● How to complete this task
Using the listing below, reproduce exactly the lines from the one with "This screenshot has width=819, height=1456." through the last, with all pictures left out.
Information provided Block Start
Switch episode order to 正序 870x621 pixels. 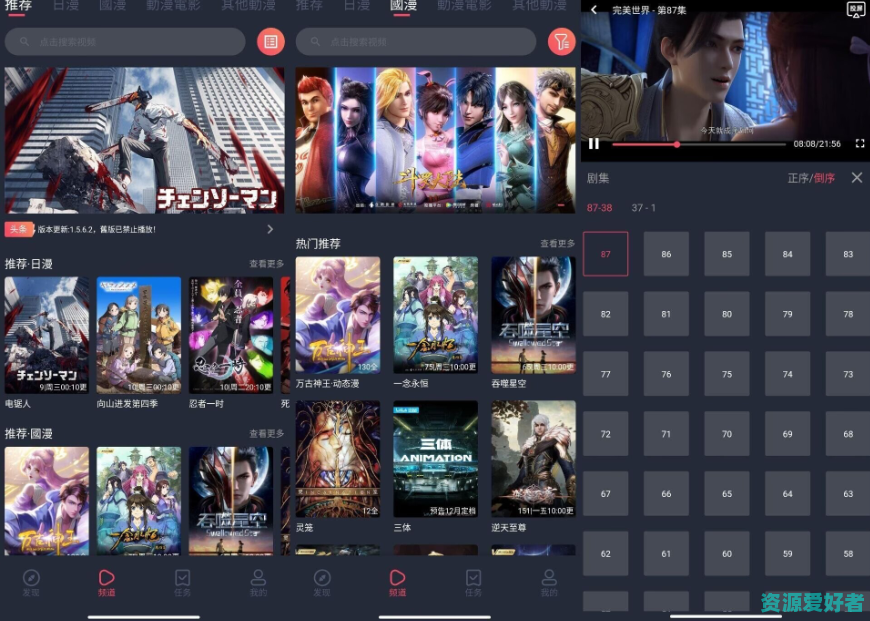pyautogui.click(x=798, y=178)
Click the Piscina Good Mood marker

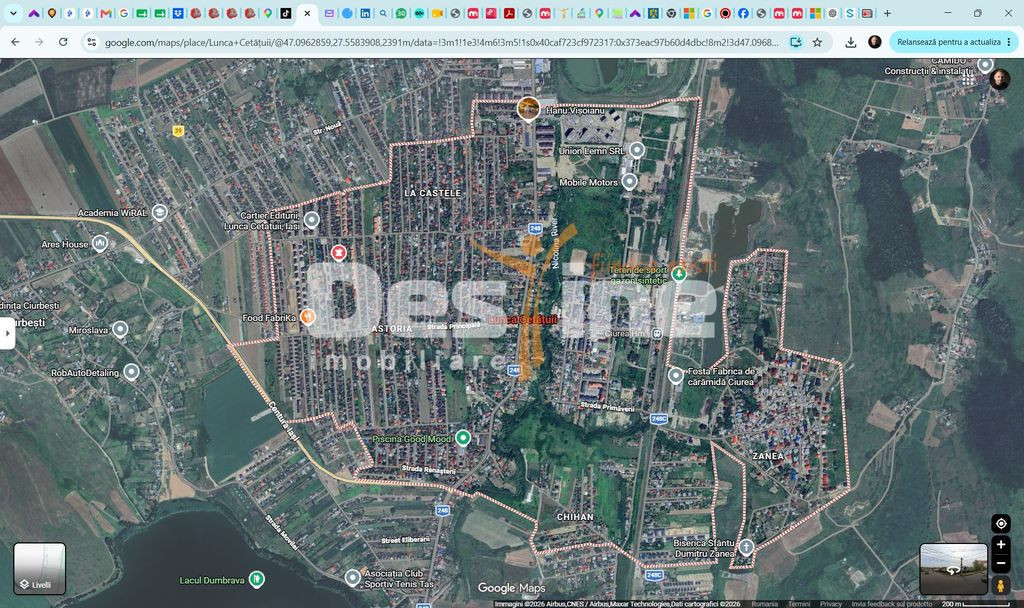tap(463, 438)
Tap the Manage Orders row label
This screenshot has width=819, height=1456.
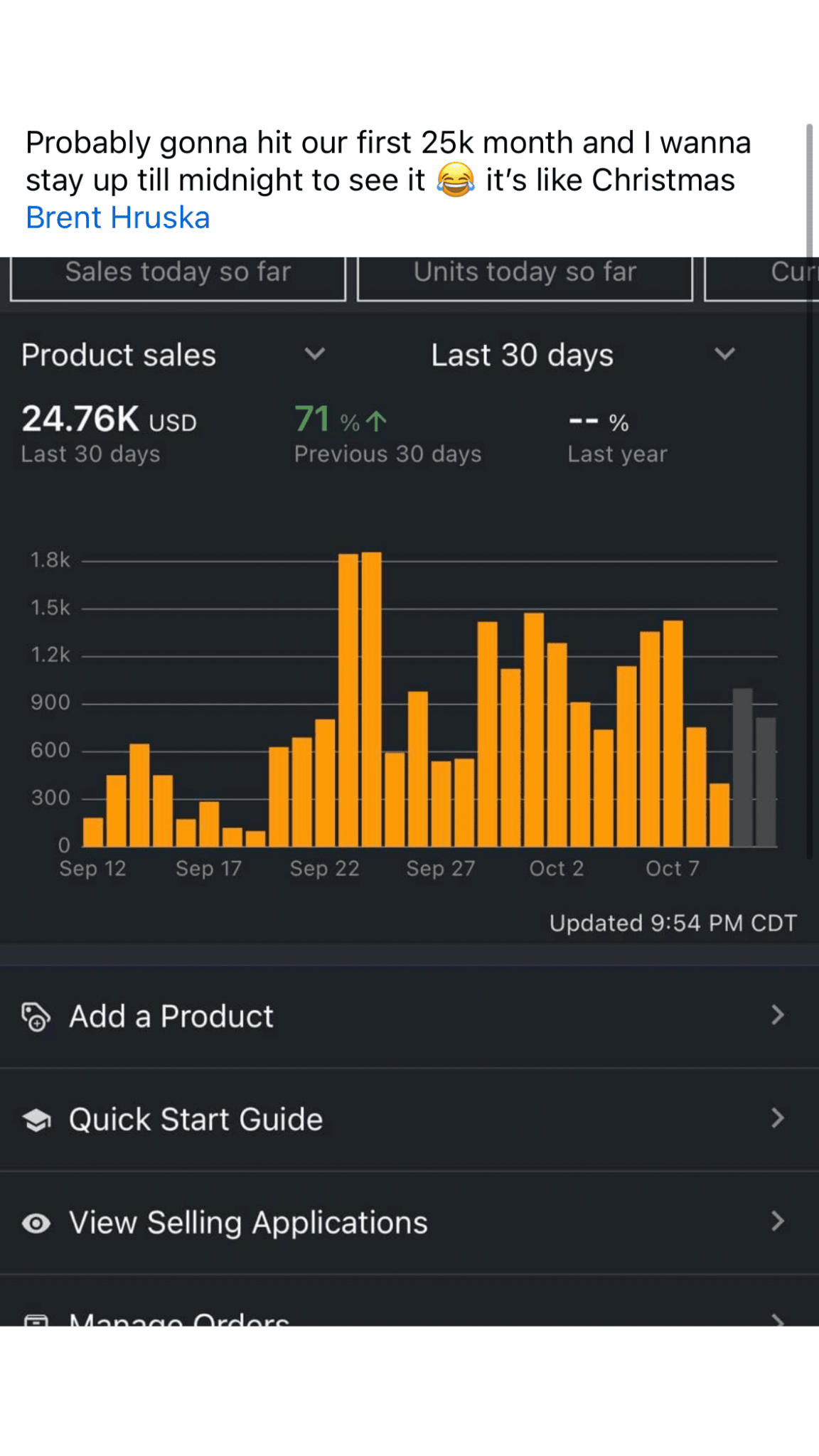[x=179, y=1320]
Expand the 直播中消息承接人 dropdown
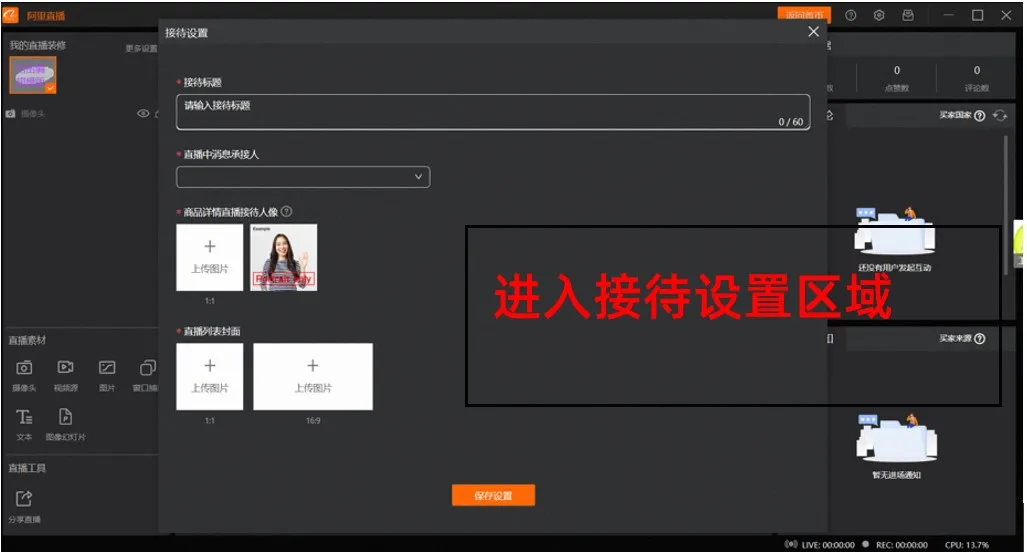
Information provided Block End
● Solution to the problem
This screenshot has width=819, height=1456.
[x=179, y=1320]
Expand the 直播中消息承接人 dropdown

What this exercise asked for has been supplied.